Francisco Ramón Vicuña Larraín (* 1775 in Santiago de Chile , † January 13, 1849 ) was a Chilean politician . In 1829 he was temporarily president of his country.

Vicuña took part in Chile's struggle for independence in 1810 and organized the country's first own firearms production. For the constituency of Osorno , he sat in the constituent congress from 1811 and from 1814 in the Chilean Senate.

He was captured and exiled for conspiracy against the Spanish Crown. Only after the victory of the independence army at Chacabuco in 1817 was he able to return to his homeland. Bernardo O'Higgins posted him as a government representative in the northern provinces.

In 1823 he was appointed head of the administration of the city of Santiago and was again a delegate to the Constituent Assembly of 1823. In 1825, the director Supremo Ramón Freire y Serrano made him his deputy and made him his deputy minister of the interior and foreign affairs, as well as temporarily representing him War, Navy and Treasury Departments .

On September 16, 1829, after the votes in the presidential election had been counted, Congress appointed Francisco Antonio Pinto President, who had obtained a simple (if not an absolute) majority of the votes. In the election for vice-president, the two candidates, the liberal federalist Joaquín Vicuña and the conservative centralist José Joaquín Prieto Vial , achieved a tie. When the liberal-majority Congress declared vicuña the victor, the centralists took up arms and started the revolution of 1829 .
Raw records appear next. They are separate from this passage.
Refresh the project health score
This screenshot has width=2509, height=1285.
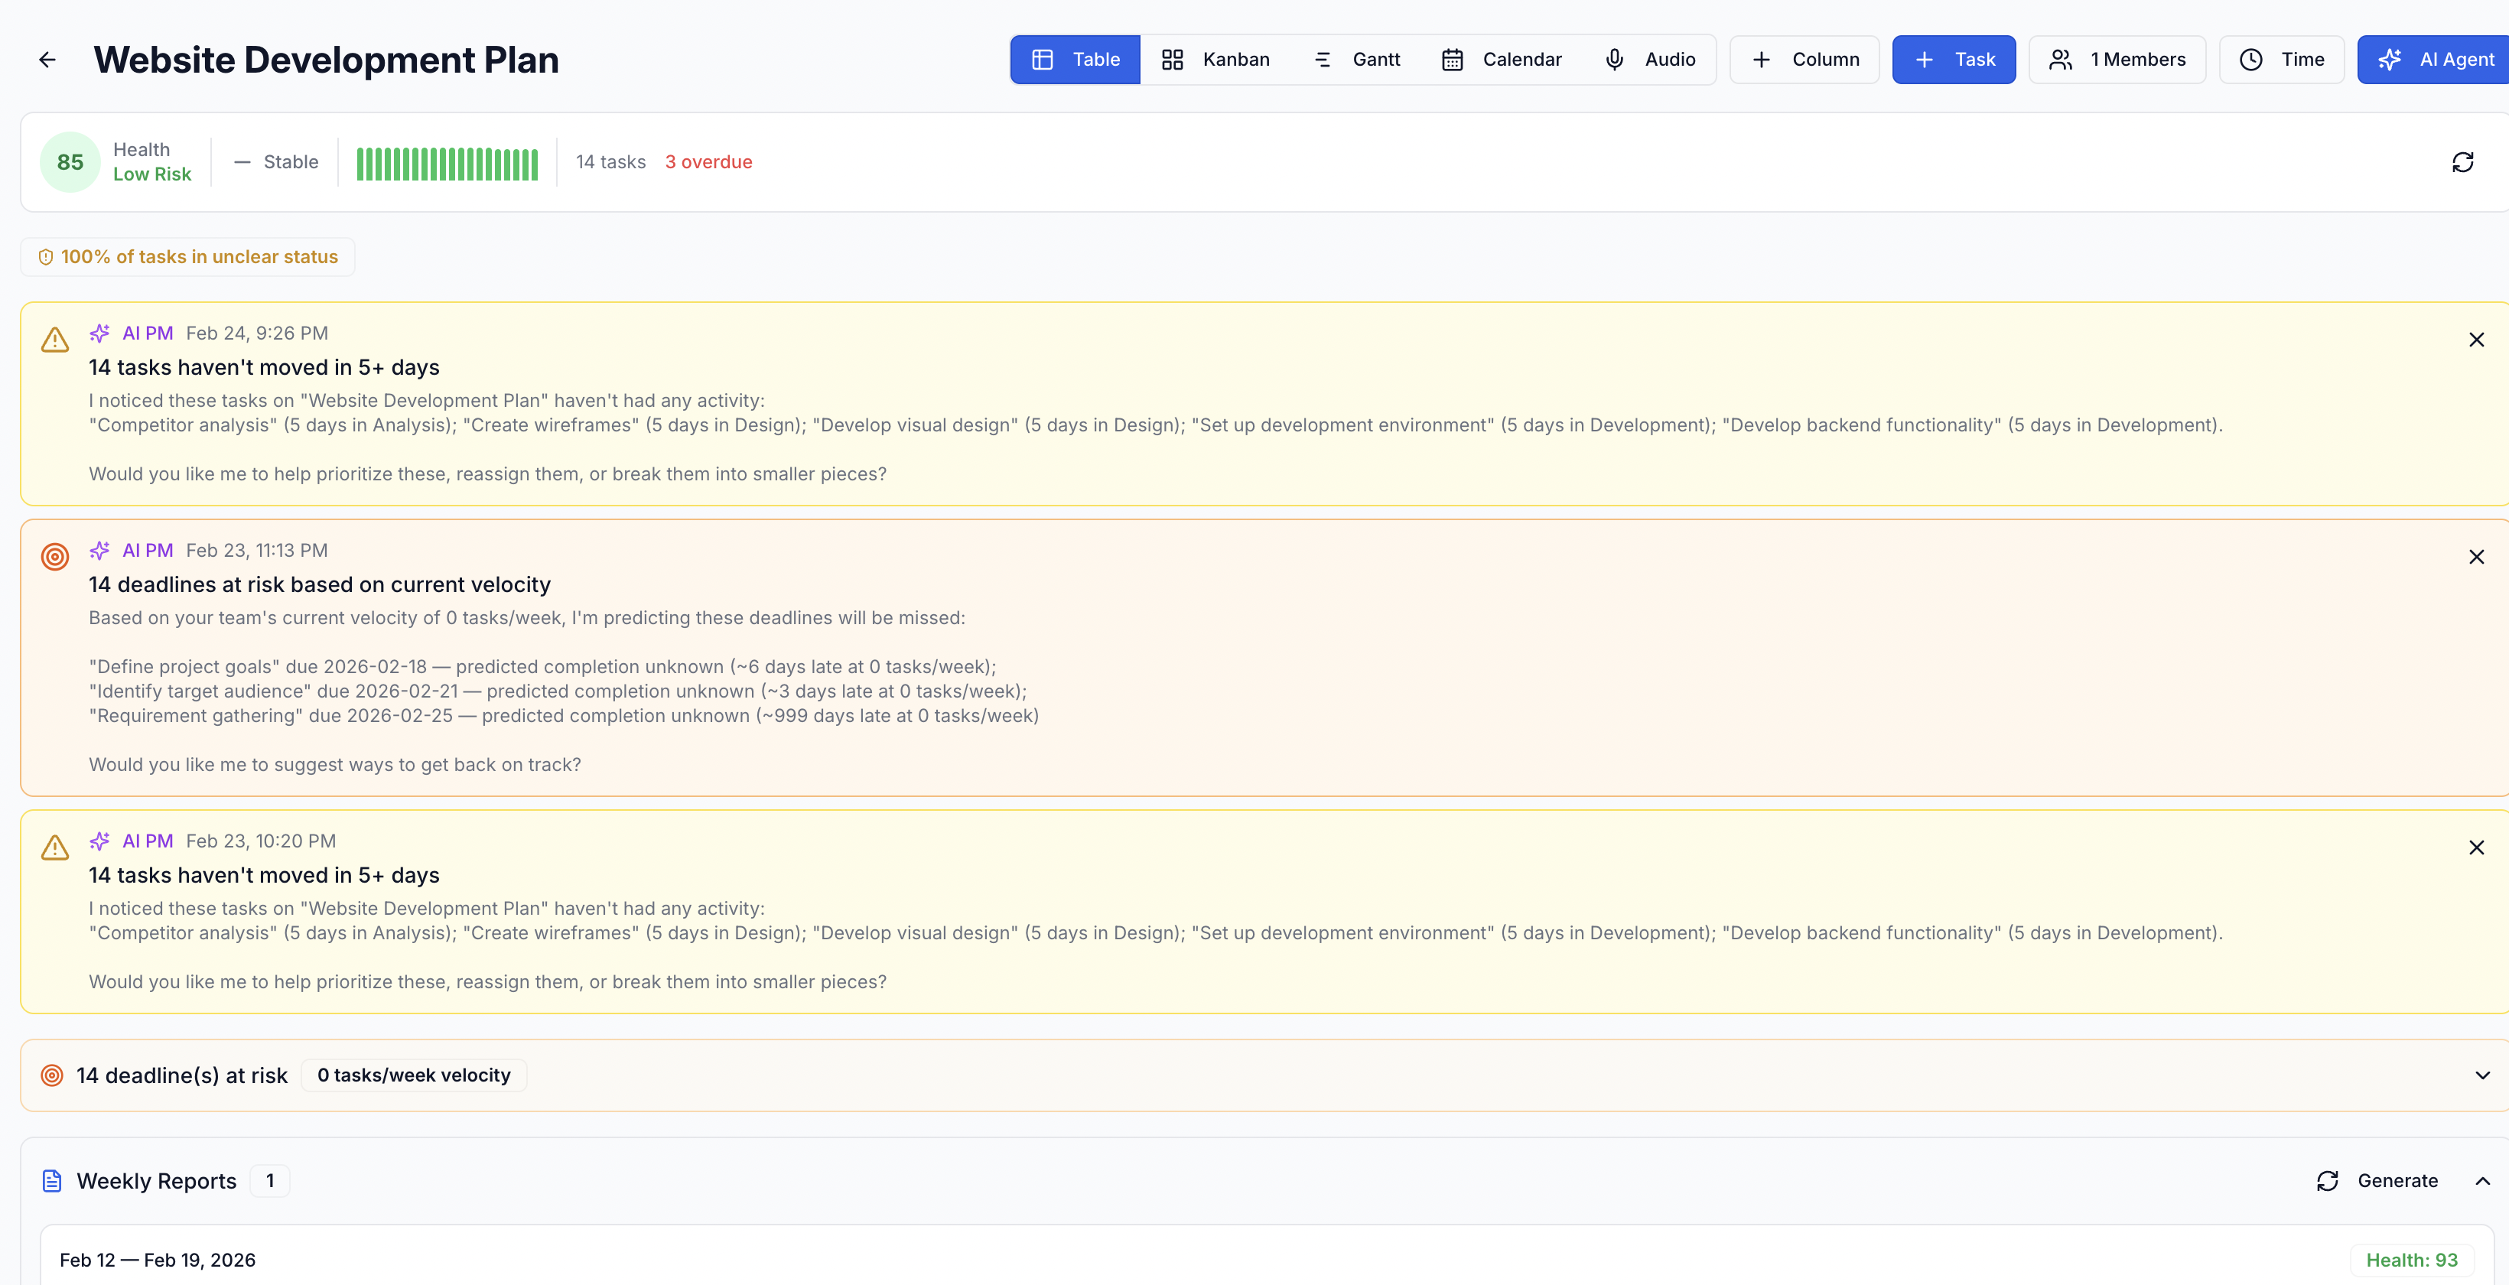[x=2462, y=162]
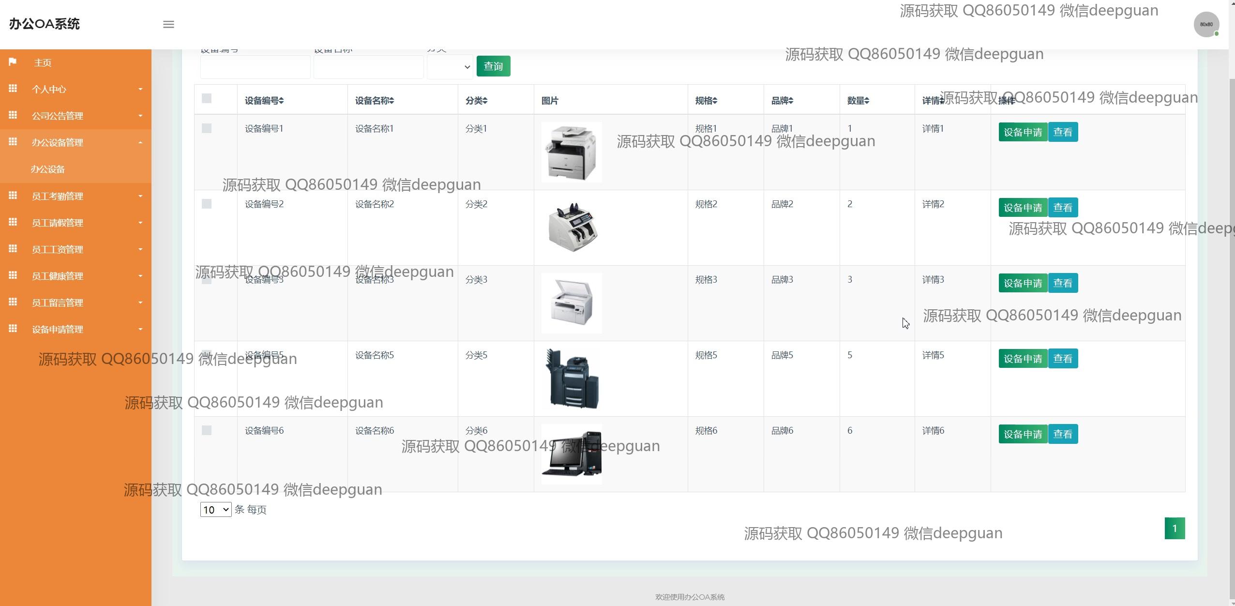Screen dimensions: 1235x606
Task: Click the printer thumbnail for 设备名称5
Action: (572, 379)
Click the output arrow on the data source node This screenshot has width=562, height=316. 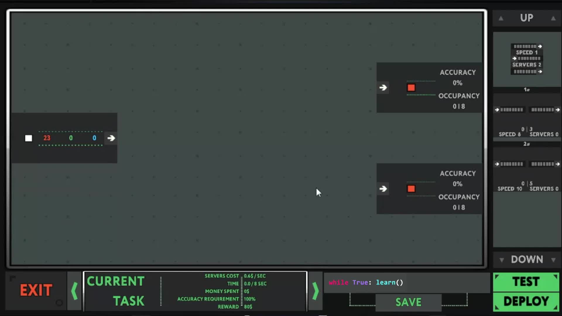point(111,138)
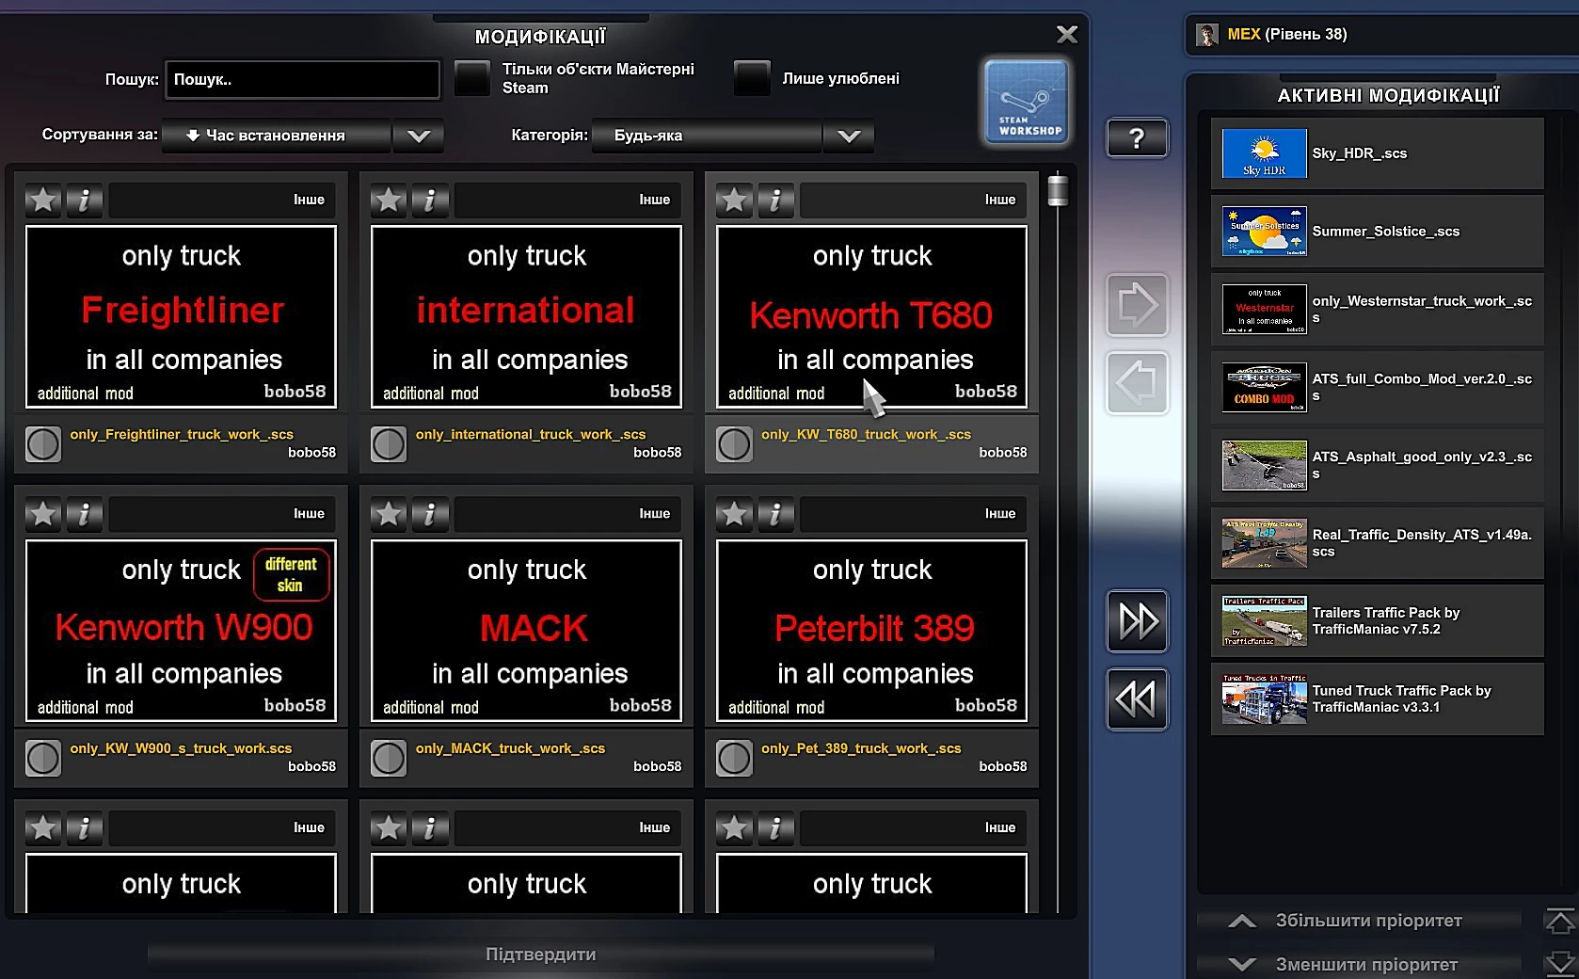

In the civil war that followed between the liberal federalists and the conservative centralists, President Pinto was forced to resign and leave the office to the President of the Senate, Francisco Ramón Vicuña. On December 7, 1829, the conservative troops under General José Joaquín Prieto Vial advanced from the south towards Santiago.

The vicuña government fled the fighting to Coquimbo, where they were captured by the victorious Conservative forces. As a result, Chile was leaderless for a few weeks until the new government junta appointed Francisco Ruiz Tagle as the new interim president in January 1830 .

Under the centralist presidents José Joaquín Prieto Vial and Manuel Bulnes Prieto , a liberal federalist like Vicuña was no longer able to hold important public offices. He died on January 13, 1849.